Nadal was left reeling by another shock defeat at Wimbledon on Thursday, as he crashed out in four sets to German Dustin Brown - the fourth consecutive time he has lost at Wimbledon to a player ranked outside the world's top 100.
It was another miserable moment in a troubled season for Nadal, who has won just two tour titles all year and failed to go past the quarter-finals at any grand slam event.
It has led to many pundits wondering whether the Spaniard will ever regain the kind of form which saw him claim 14 grand slam titles, including two men's titles at Wimbledon.
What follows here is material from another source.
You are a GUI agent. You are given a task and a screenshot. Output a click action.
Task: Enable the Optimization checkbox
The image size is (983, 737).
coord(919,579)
Now McEnroe has added his voice to the debate, saying that Nadal should consider the unthinkable and dispense with the services of his uncle and mentor Toni, who has coached him his entire career.
Speaking on his BBC Radio Five Six-Love-Six programme: "Rafael Nadal is one of the great champions - a class act. He plays with a lot of effort and energy but, dare we say, is it time for some fresh blood in the Nadal camp? Can we say that? Uncle Toni's going to be upset.
"I know that he has had other people like Carlos Costa and they have tried to gently persuade Uncle Toni [to change]. He has done a magnificent job since he was a little kid and told him it was a good thing to go left-handed - but clearly at this stage it would appear that some fresh ideas would be in order."
After being told he was being diplomatic by co-presenter Tim Henman, McEnroe replied: "I'm saying get a new damn coach!"
Nadal's approach against Brown - who relied almost exclusively on serve-volley tactics - was also criticised by other coaches, with Brad Gilbert saying he would have adopted a different approach:
Nadal himself did not suggest that he would look at his backroom team after the defeat to Brown.
"Obviously this is a bad moment for me. I need to accept these kind of things that can happen. I have done that all my career," he said.
"I'll keep going - it's not the end. It's a sad moment, but life continues. My career too. I have to keep going and working more than ever to try to change that dynamic.
"I know I am going to every tournament with the right motivation, working well. I think I made all the things well to prepare here this tournament.
"In 2012 and 2013 I was not competitive because I had too many problems with my knees. Last year and this year there have been no problems at all with my knees. I was ready to compete. I lost."